Frieze Projects: Installations by International Artists at Frieze Los Angeles 2022

Artists including Beatriz Cortez, Olivia Erlanger and Glenn Kaino will present large-scale interventions around the fair

in Frieze Los Angeles , News | 09 FEB 22

Frieze Projects will feature a number of large-scale multi-disciplinary works in and around Frieze Los Angeles 2022.

This year’s selection explores issues including the nature and history of protest, the substructures that support the architecture of the city, as well as the relationship between materiality and history. 

Participating artists include: Alma Allen, Mel Bochner, Beatriz Cortez, Olivia Erlanger, Hannah Greely, Glenn Kaino, Woody De Othello, and Isabel Yellin.

About the Artworks

Alma Allen (b. 1970, Heber City, UT)

Not Yet Titled (2021)

Presented by Blum & Poe 

Allen's latest work  is carved from a single block of white marble. The form – smooth, straightforward, and compulsively expressive – belies its labor-intensive making. Allen's work is a distillation of diverse organic references, which simultaneously invite and resist classification.

Mel Bochner

Street Sign (Seriously?) (2022)

Presented by Marc Selwyn Fine Art




Street Sign (Seriously?) will greet motorists and pedestrians traveling northbound on Merv Griffin Way in Beverly Hills adjacent to the Frieze Los Angeles. The work will appear to have been coopted by an unknown saboteur as it displays ironic and provocative phrases, in an unexpected disruption to everyday life for passersby.

Beatriz Cortez (b. El Salvador, 1970)

Ilopango, Stela B, 536-2022 (2022)  

Presented by Commonwealth and Council  

Depicting an ancient carved stone – or a Mayan stela from Mesoamerica – this work has the marks of a labor intensive process carried out by immigrants from El Salvador in the city of Los Angeles, in order to return industrial steel back to the earth from where it was extracted, becoming organic stone once more. 

Woody De Othello (b. 1991, Miami, FL) 

Fountain (2021)

Presented by Karma, New York and Jessica Silverman Gallery 

Fountain (2021) features water spouts and tap handles, twisted and knotted into a non-functional object that dwarfs the viewer in scale. While the reference object channels a thin stream of water, Othello’s colossal sculpture implies the bodily threat of a menacing burst.

Olivia Erlanger (b. 1990, New York, NY)

Parallel Object (2022)

Presented by Soft Opening 

A large-scale serpent tongue undulates across the ground, extending the artist’s interest in cthonic symbols. In interjecting the monstrous and uncanny into the landscape, the work examines the fantasy-illusion of the American suburb as prototypically aspirational.

■ ■ ■ ■ ■

- **REQUIREMENT 1**
In the Frieze Projects announcement, condense the paragraph beginning "Allen's latest work" into a shorter version that keeps its main facts.
The listing is separate material with no connection to the Frieze Projects announcement.

- **MATERIAL PROVIDED**
■ ■ ■ ■ ■

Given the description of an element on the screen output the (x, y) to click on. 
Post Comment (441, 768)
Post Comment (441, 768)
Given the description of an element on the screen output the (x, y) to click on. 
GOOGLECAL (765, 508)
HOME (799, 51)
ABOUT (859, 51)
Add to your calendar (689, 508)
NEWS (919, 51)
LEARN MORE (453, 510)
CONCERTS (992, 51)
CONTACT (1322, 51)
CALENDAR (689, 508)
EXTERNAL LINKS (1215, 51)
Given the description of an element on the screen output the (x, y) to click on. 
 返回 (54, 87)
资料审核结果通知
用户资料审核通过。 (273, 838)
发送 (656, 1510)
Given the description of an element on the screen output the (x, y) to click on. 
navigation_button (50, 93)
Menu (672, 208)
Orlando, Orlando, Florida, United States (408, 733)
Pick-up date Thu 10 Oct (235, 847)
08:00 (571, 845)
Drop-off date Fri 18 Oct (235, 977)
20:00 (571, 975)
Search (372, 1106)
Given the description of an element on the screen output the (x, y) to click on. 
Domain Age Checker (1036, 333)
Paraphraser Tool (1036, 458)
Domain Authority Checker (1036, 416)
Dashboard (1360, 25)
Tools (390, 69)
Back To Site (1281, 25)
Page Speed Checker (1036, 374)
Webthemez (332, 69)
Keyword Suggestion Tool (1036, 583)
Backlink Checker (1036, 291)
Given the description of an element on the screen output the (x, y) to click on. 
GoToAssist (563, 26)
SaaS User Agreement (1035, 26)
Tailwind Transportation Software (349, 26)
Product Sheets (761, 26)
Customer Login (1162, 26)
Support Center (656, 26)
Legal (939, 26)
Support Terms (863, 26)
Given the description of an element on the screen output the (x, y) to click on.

■ ■ ■ ■ ■

- **REQUIREMENT 2**
Echo the listing from its first line through the line containing "EXTERNAL LINKS (1215, 51)", with both ends included.

- **WORKED ANSWER 1**
Allen's newest piece is carved from one block of white marble. Its smooth, straightforward, compulsively expressive form hides how labor-intensive it was to make. The work distills varied organic references that both invite and resist classification.

- **WORKED ANSWER 2**
Given the description of an element on the screen output the (x, y) to click on. 
Post Comment (441, 768)
Post Comment (441, 768)
Given the description of an element on the screen output the (x, y) to click on. 
GOOGLECAL (765, 508)
HOME (799, 51)
ABOUT (859, 51)
Add to your calendar (689, 508)
NEWS (919, 51)
LEARN MORE (453, 510)
CONCERTS (992, 51)
CONTACT (1322, 51)
CALENDAR (689, 508)
EXTERNAL LINKS (1215, 51)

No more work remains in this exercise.